> Work to be completed: Copy exactly, beginning with the line holding "1568x710 pixels." and ending with the final line of the data beneath this task; copy nothing else, and leave out every picture.

Records from a data source:
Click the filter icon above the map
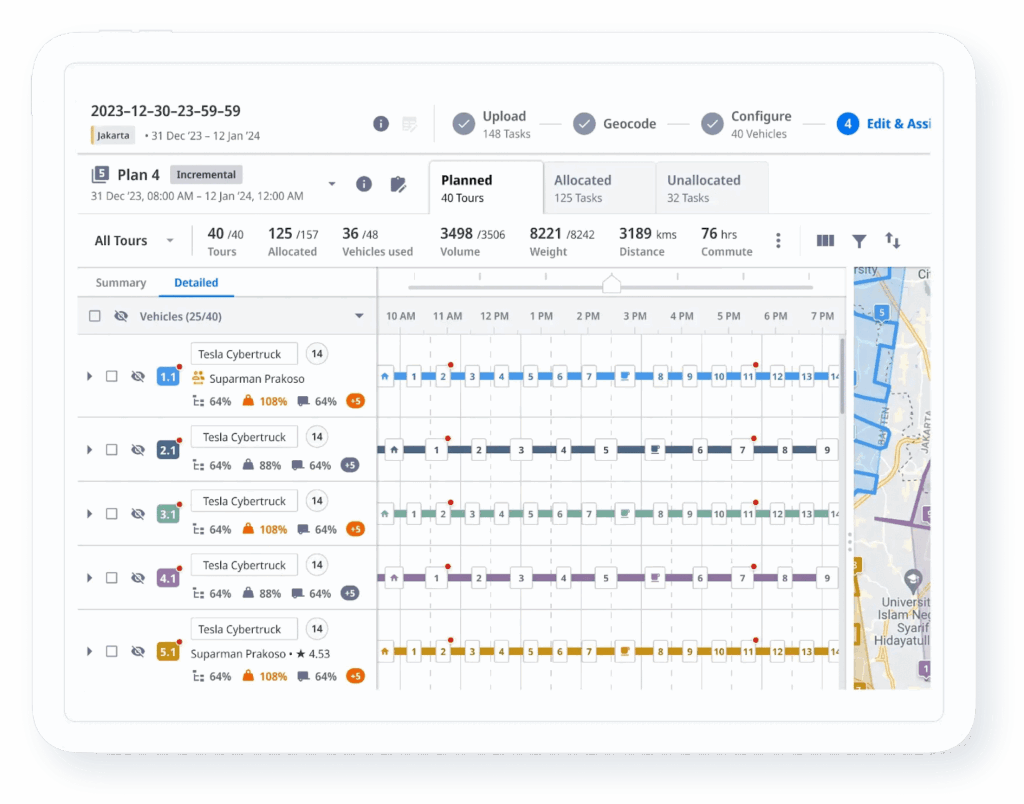This screenshot has height=804, width=1024. click(x=859, y=240)
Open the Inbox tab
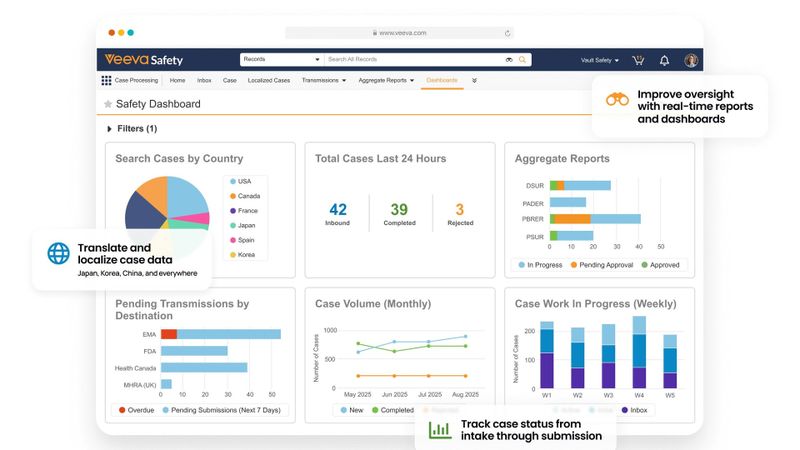 (204, 81)
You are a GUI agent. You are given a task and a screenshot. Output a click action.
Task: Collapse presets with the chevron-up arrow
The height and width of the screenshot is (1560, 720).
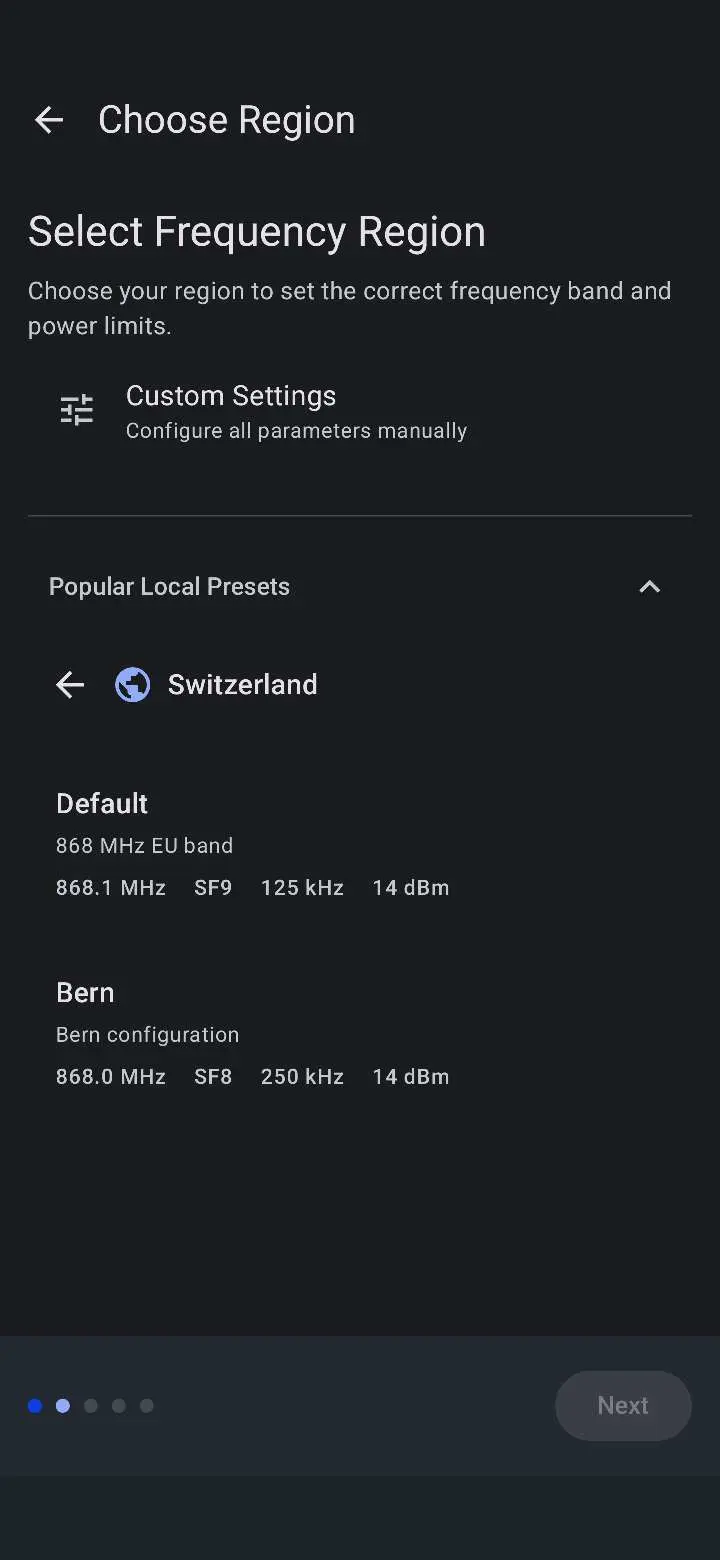click(650, 587)
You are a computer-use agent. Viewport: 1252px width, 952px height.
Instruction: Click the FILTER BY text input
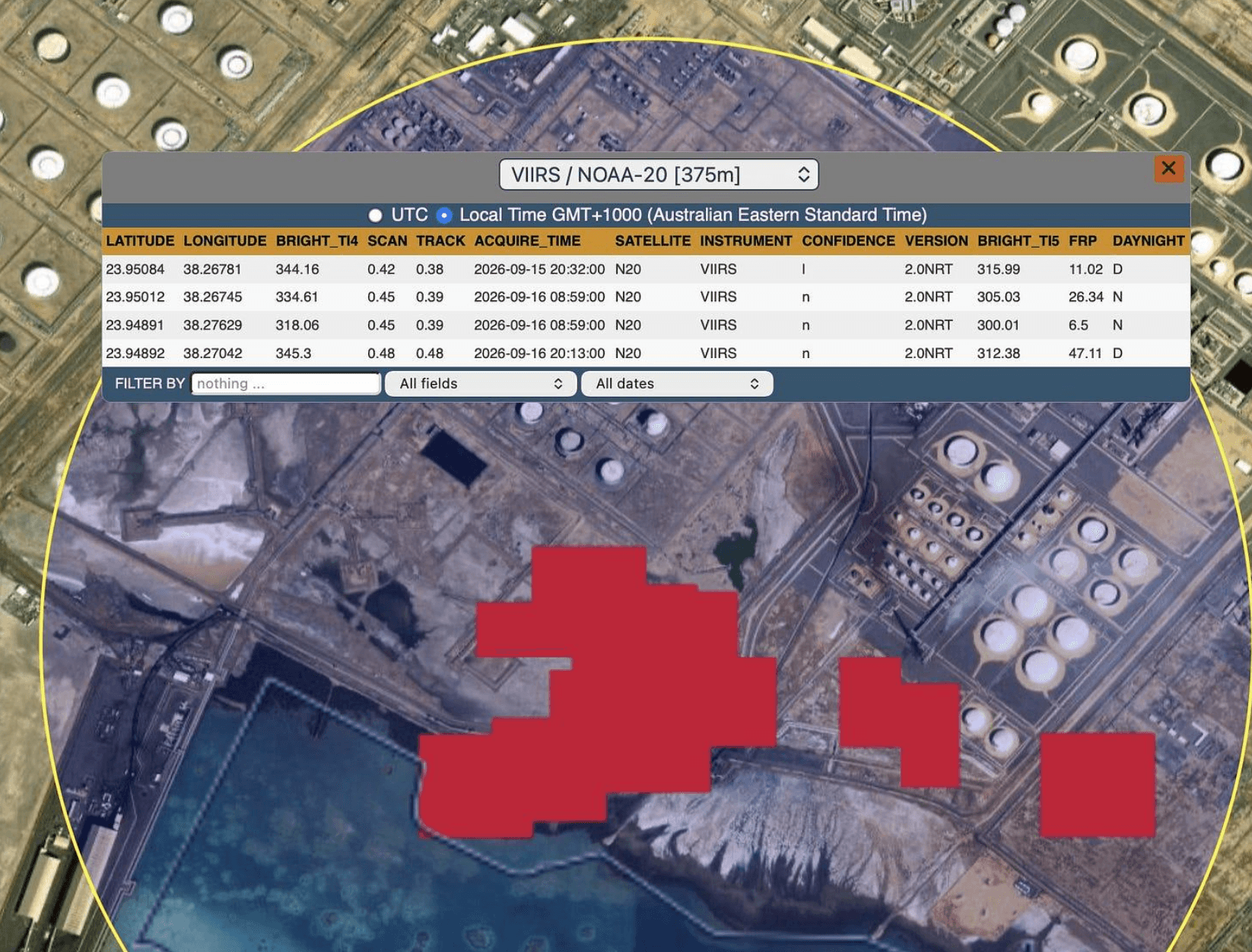click(x=286, y=384)
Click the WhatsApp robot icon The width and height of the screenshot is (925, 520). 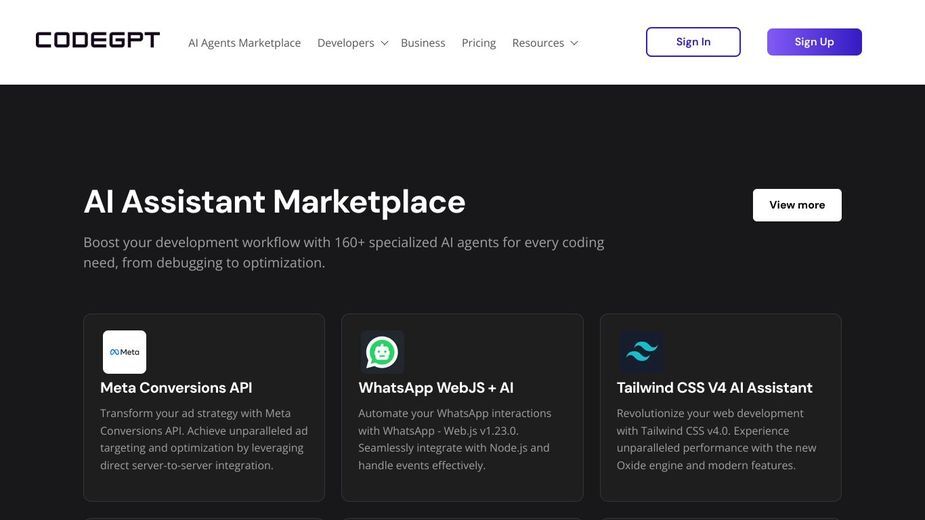click(382, 352)
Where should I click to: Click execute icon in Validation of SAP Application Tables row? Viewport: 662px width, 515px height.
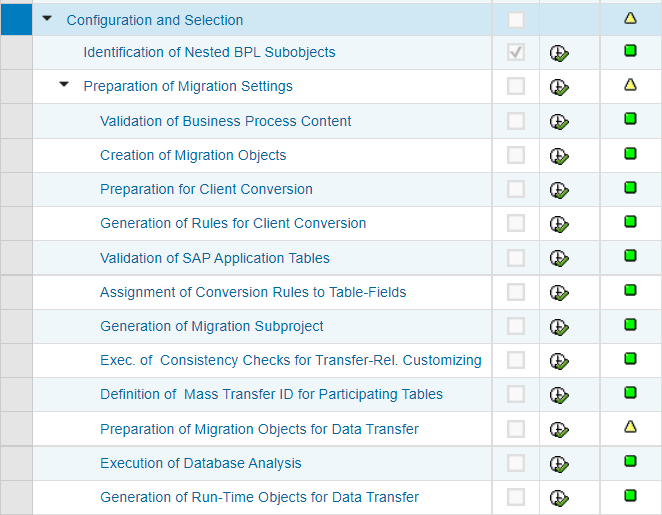click(559, 258)
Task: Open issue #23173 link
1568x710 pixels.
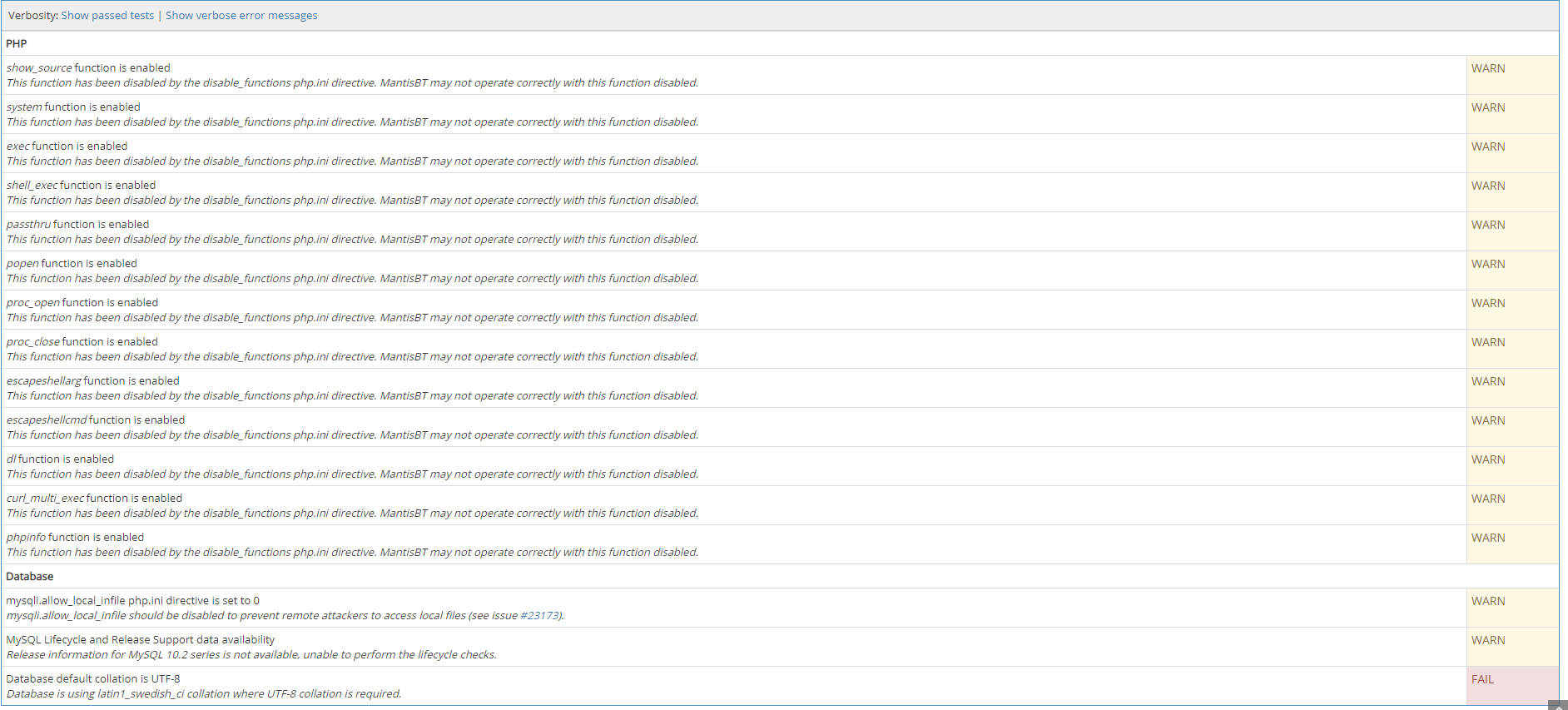Action: coord(540,616)
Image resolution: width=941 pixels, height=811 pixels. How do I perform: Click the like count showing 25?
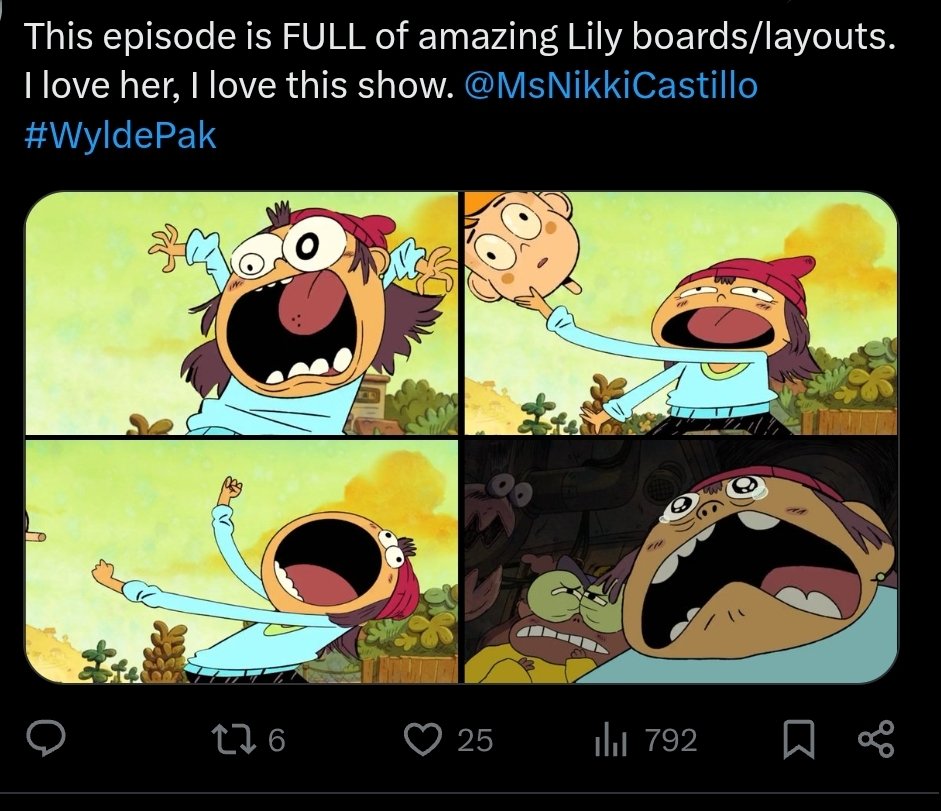click(475, 740)
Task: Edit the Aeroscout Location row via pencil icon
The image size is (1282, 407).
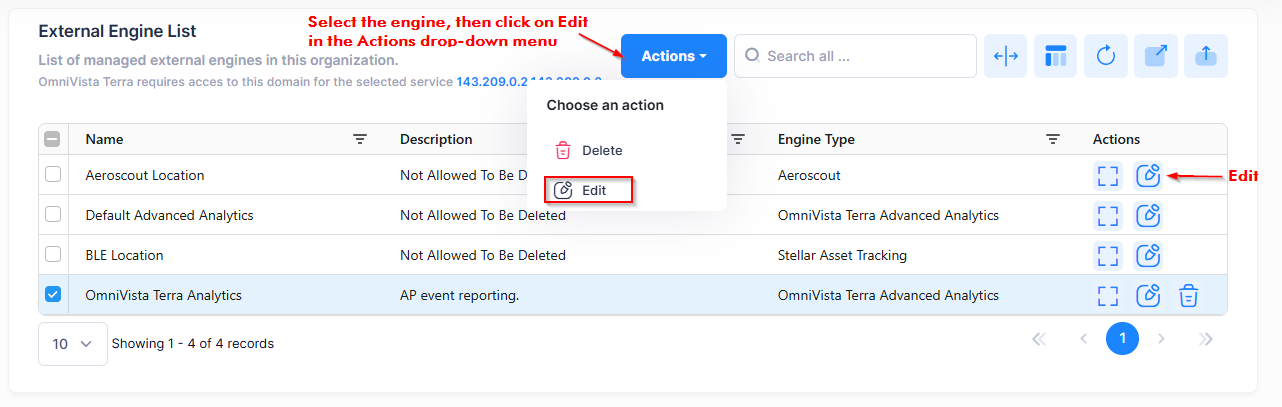Action: pos(1149,175)
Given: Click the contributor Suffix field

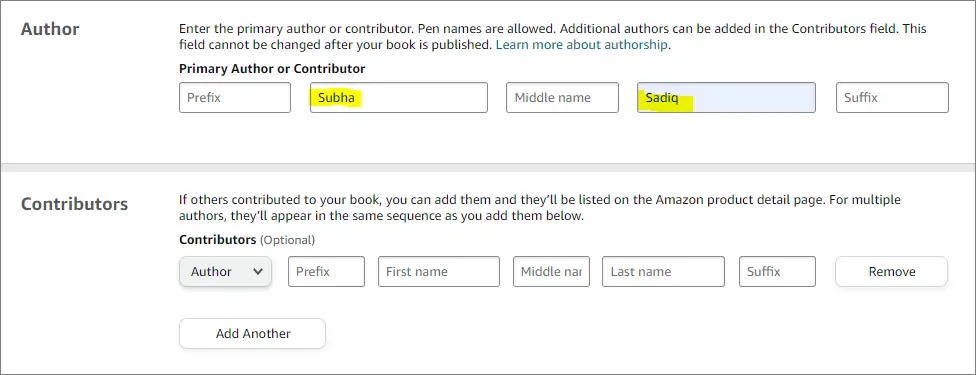Looking at the screenshot, I should pyautogui.click(x=777, y=272).
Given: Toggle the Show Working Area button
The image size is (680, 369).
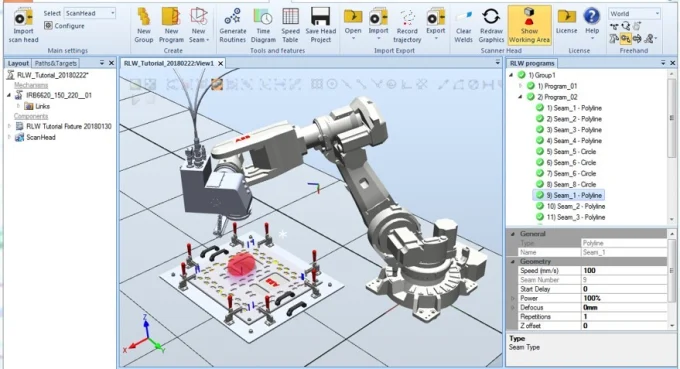Looking at the screenshot, I should 529,25.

> Solution to the problem:
1568x710 pixels.
Action: coord(540,616)
Image resolution: width=941 pixels, height=811 pixels. How do I perform: Click the like count showing 25?
click(475, 740)
Task: Edit the Aeroscout Location row via pencil icon
The image size is (1282, 407).
Action: pos(1149,175)
Given: Click the contributor Suffix field

Looking at the screenshot, I should pyautogui.click(x=777, y=272).
Given: Toggle the Show Working Area button
The image size is (680, 369).
Looking at the screenshot, I should 529,25.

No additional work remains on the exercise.